As we celebrate Black History Month, Library Special Collections would like to spotlight one of Bowling Green’s best known sons, Reuben Crowdus, aka Ernest Hogan.  Coincidentally, local attorney and historian Ray Buckberry has recently donated a nice gift of research material about Hogan and sheet music written by him to Special Collections.  Buckberry was the chief person responsible for researching and orchestrating the effort to get a historical marker erected for Hogan at the L&N Depot in 2009.  Here we re-print a short biography of Hogan written by Buckberry for the publication Mt. Moriah Cemetery:  A History and Census of Bowling Green, Kentucky’s African-American Cemetery (Landmark Association, 2002)

Reuben Crowdus was born 17 April 1865 in Bowling Green, Kentucky.  Not much is known about his early life, although indications are that he left home at an early age, joining a traveling minstrel show.  One of his first jobs is said to have been as a plantation singer in a low-rent, tent-show version of Uncle Tom’s Cabin, a show that launched the careers of many black entertainers.

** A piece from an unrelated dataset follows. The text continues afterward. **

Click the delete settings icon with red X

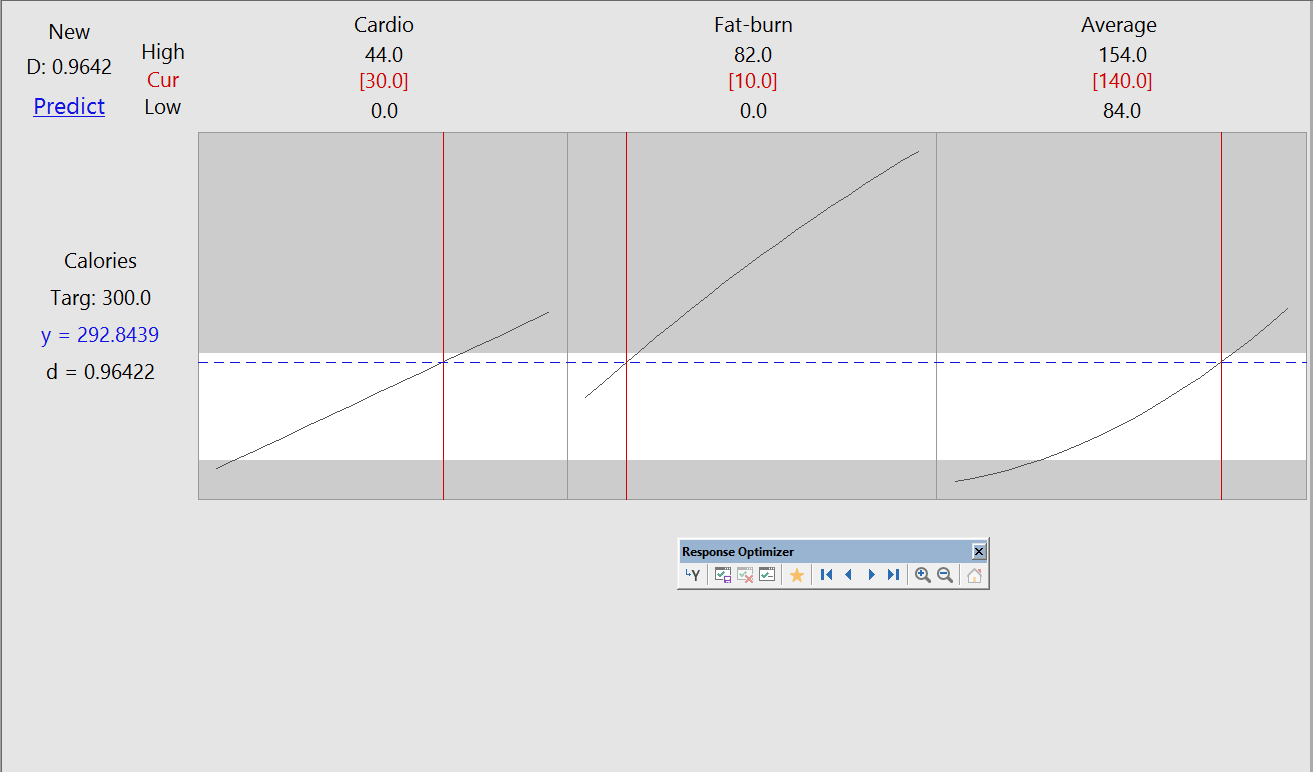[x=745, y=575]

In 1891, Crowdus adopted his stage name “Ernest Hogan” and later began referring to himself as “The Unbleached American,” utilizing both references throughout his career in show business.  He wrote the lyrics, music, or both, for approximately 35 published songs.  The 1896 sheet music for a song written by Hogan contained a notation that the music is to be performed “with Negro rag.”  This was the first use of the word “rag” on a song sheet and many thereby credit Hogan as writer of the first piece of ragtime music.

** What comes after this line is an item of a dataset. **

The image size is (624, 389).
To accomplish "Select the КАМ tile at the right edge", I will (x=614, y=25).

His first big solo starring role in New York City came in 1898, with the show “Clorindy, or the Origin of the Cakewalk.”  This was the first black show to play in a first class theater on Broadway.  A Chicago paper reported that Hogan “is firmly established as the greatest colored comedian of the age.”  The rising star organized a group of about 20 experienced entertainers in 1905, and called the “The Memphis Students.”  Their opening show in New York was so successful it was held over for 5 months.  This show has been referred to as the first public concert of syncopated music in history.

A long-cherished dream was realized when he mounted his own musical comedy “Rufus Rastus,” opening on Broadway in 1906.  A critic commented that the depth Hogan brought to his new role took him out of the ranks of “darky comedian” forever in that he had learned to “touch the heart as well as the funnybone.”

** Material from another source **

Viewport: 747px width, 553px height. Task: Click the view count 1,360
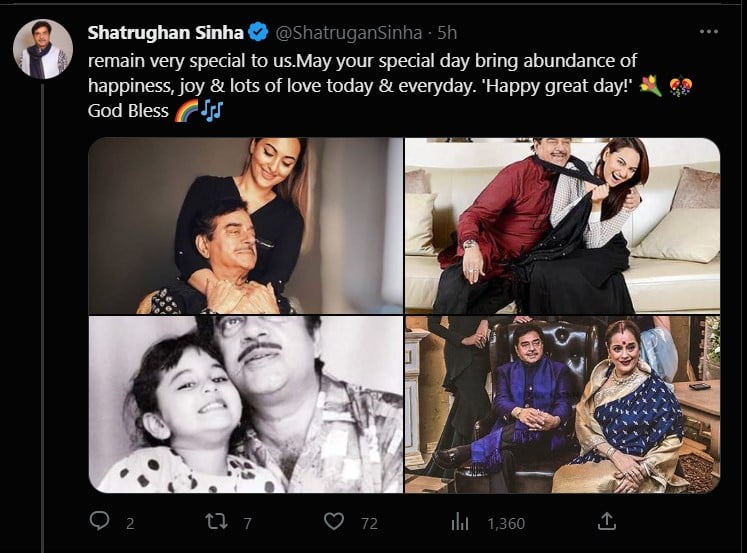pos(505,522)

Hogan became seriously ill and, in 1908, his business friends produced a benefit show in his honor.  The show lasted four hours and a noted black performer remembered it as the “greatest assembly of colored actors ever to appear in the same theater and on the same stage in one night.”

On 20 May 1909, Hogan died.  His remains were returned to Bowling Green for burial in Mt. Moriah Cemetery.  By Hogan’s request, the local band participating in the service at the Methodist Episcopal Church, played only his favorite ragtime tunes.  At the cemetery, the many floral displays were said to represent the most flowers ever received for any funeral in Bowling Green.

Hogan had an infectious and crusading spirit, talent and generosity; he was appropriately referred to as “a Moses of the colored theatrical profession.”